Records to process:
# # # # # # #

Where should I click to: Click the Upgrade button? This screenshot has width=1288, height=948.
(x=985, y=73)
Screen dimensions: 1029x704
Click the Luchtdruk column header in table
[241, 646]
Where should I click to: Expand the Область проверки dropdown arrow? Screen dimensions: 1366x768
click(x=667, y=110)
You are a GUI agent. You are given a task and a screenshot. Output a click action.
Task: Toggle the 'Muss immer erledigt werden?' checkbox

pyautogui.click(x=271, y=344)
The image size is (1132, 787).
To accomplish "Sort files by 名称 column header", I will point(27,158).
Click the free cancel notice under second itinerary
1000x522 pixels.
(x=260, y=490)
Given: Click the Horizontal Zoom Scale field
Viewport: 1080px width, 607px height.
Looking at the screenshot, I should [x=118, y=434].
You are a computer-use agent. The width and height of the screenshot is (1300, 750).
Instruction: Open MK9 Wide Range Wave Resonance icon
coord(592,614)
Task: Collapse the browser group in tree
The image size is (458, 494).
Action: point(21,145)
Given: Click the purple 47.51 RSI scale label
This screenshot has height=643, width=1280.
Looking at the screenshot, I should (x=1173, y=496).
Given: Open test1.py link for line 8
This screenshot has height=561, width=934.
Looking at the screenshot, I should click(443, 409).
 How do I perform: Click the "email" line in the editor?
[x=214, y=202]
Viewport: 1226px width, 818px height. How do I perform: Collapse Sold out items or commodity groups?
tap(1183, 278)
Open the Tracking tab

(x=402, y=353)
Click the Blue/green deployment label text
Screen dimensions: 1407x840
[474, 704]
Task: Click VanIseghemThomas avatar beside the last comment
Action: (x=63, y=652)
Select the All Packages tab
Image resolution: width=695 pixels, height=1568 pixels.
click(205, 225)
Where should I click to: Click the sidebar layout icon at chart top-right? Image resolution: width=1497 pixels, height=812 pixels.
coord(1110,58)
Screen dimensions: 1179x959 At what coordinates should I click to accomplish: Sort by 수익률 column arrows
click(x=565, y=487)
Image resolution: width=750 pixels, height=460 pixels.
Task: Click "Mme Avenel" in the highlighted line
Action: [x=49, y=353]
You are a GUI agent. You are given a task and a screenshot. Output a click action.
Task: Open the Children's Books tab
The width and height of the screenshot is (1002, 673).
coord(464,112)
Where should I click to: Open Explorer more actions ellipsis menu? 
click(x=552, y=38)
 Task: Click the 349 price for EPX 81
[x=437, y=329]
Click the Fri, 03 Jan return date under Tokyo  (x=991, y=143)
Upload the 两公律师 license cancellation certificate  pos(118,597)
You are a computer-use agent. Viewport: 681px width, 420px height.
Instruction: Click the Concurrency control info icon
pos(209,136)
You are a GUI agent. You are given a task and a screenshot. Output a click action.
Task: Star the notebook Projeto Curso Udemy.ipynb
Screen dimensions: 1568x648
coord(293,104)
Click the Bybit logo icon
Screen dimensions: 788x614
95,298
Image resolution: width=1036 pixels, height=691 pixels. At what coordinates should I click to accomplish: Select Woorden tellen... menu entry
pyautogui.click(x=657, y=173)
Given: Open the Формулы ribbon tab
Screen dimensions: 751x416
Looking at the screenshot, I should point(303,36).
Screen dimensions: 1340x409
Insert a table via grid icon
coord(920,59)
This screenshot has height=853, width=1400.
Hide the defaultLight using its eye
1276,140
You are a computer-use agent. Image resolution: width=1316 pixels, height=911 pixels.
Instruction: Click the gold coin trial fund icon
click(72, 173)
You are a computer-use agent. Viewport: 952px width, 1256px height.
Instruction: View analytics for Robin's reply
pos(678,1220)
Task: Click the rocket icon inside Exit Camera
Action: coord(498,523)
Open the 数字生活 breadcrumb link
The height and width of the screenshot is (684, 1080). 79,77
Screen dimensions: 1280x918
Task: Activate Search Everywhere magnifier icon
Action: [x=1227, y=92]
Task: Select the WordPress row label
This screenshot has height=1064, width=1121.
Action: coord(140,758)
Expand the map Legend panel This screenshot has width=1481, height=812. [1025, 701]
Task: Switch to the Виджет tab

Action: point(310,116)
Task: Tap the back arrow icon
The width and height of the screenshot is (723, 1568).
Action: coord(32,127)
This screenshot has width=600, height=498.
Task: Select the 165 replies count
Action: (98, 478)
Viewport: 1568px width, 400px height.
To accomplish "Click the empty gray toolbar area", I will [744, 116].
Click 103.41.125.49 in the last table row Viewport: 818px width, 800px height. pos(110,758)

# # # # # # #

What the task requires:
Write all the entries again precisely as they were given.

Written solution:
Where should I click to: Click the Upgrade button? This screenshot has width=1288, height=948.
(x=985, y=73)
Screen dimensions: 1029x704
Click the Luchtdruk column header in table
[241, 646]
Where should I click to: Expand the Область проверки dropdown arrow? Screen dimensions: 1366x768
click(x=667, y=110)
You are a GUI agent. You are given a task and a screenshot. Output a click action.
Task: Toggle the 'Muss immer erledigt werden?' checkbox

pyautogui.click(x=271, y=344)
The image size is (1132, 787).
To accomplish "Sort files by 名称 column header", I will point(27,158).
Click the free cancel notice under second itinerary
1000x522 pixels.
(x=260, y=490)
Given: Click the Horizontal Zoom Scale field
Viewport: 1080px width, 607px height.
Looking at the screenshot, I should [x=118, y=434].
You are a computer-use agent. The width and height of the screenshot is (1300, 750).
Instruction: Open MK9 Wide Range Wave Resonance icon
coord(592,614)
Task: Collapse the browser group in tree
The image size is (458, 494).
Action: point(21,145)
Given: Click the purple 47.51 RSI scale label
This screenshot has height=643, width=1280.
Looking at the screenshot, I should (x=1173, y=496).
Given: Open test1.py link for line 8
This screenshot has height=561, width=934.
Looking at the screenshot, I should click(443, 409).
 How do I perform: Click the "email" line in the editor?
[x=214, y=202]
Viewport: 1226px width, 818px height. How do I perform: Collapse Sold out items or commodity groups?
tap(1183, 278)
Open the Tracking tab

(x=402, y=353)
Click the Blue/green deployment label text
Screen dimensions: 1407x840
[474, 704]
Task: Click VanIseghemThomas avatar beside the last comment
Action: (x=63, y=652)
Select the All Packages tab
Image resolution: width=695 pixels, height=1568 pixels.
click(205, 225)
Where should I click to: Click the sidebar layout icon at chart top-right? Image resolution: width=1497 pixels, height=812 pixels.
coord(1110,58)
Screen dimensions: 1179x959 At what coordinates should I click to accomplish: Sort by 수익률 column arrows
click(x=565, y=487)
Image resolution: width=750 pixels, height=460 pixels.
Task: Click "Mme Avenel" in the highlighted line
Action: [x=49, y=353]
You are a GUI agent. You are given a task and a screenshot. Output a click action.
Task: Open the Children's Books tab
The width and height of the screenshot is (1002, 673).
coord(464,112)
Where should I click to: Open Explorer more actions ellipsis menu? 
click(x=552, y=38)
 Task: Click the 349 price for EPX 81
[x=437, y=329]
Click the Fri, 03 Jan return date under Tokyo  (x=991, y=143)
Upload the 两公律师 license cancellation certificate  pos(118,597)
You are a computer-use agent. Viewport: 681px width, 420px height.
Instruction: Click the Concurrency control info icon
pos(209,136)
You are a GUI agent. You are given a task and a screenshot. Output a click action.
Task: Star the notebook Projeto Curso Udemy.ipynb
Screen dimensions: 1568x648
coord(293,104)
Click the Bybit logo icon
Screen dimensions: 788x614
95,298
Image resolution: width=1036 pixels, height=691 pixels. At what coordinates should I click to accomplish: Select Woorden tellen... menu entry
pyautogui.click(x=657, y=173)
Given: Open the Формулы ribbon tab
Screen dimensions: 751x416
Looking at the screenshot, I should point(303,36).
Screen dimensions: 1340x409
Insert a table via grid icon
coord(920,59)
This screenshot has height=853, width=1400.
Hide the defaultLight using its eye
1276,140
You are a computer-use agent. Image resolution: width=1316 pixels, height=911 pixels.
Instruction: Click the gold coin trial fund icon
click(72, 173)
You are a computer-use agent. Viewport: 952px width, 1256px height.
Instruction: View analytics for Robin's reply
pos(678,1220)
Task: Click the rocket icon inside Exit Camera
Action: coord(498,523)
Open the 数字生活 breadcrumb link
The height and width of the screenshot is (684, 1080). 79,77
Screen dimensions: 1280x918
Task: Activate Search Everywhere magnifier icon
Action: [x=1227, y=92]
Task: Select the WordPress row label
This screenshot has height=1064, width=1121.
Action: coord(140,758)
Expand the map Legend panel This screenshot has width=1481, height=812. [1025, 701]
Task: Switch to the Виджет tab

Action: point(310,116)
Task: Tap the back arrow icon
The width and height of the screenshot is (723, 1568).
Action: coord(32,127)
This screenshot has width=600, height=498.
Task: Select the 165 replies count
Action: (98, 478)
Viewport: 1568px width, 400px height.
To accomplish "Click the empty gray toolbar area", I will [744, 116].
Click 103.41.125.49 in the last table row Viewport: 818px width, 800px height. pos(110,758)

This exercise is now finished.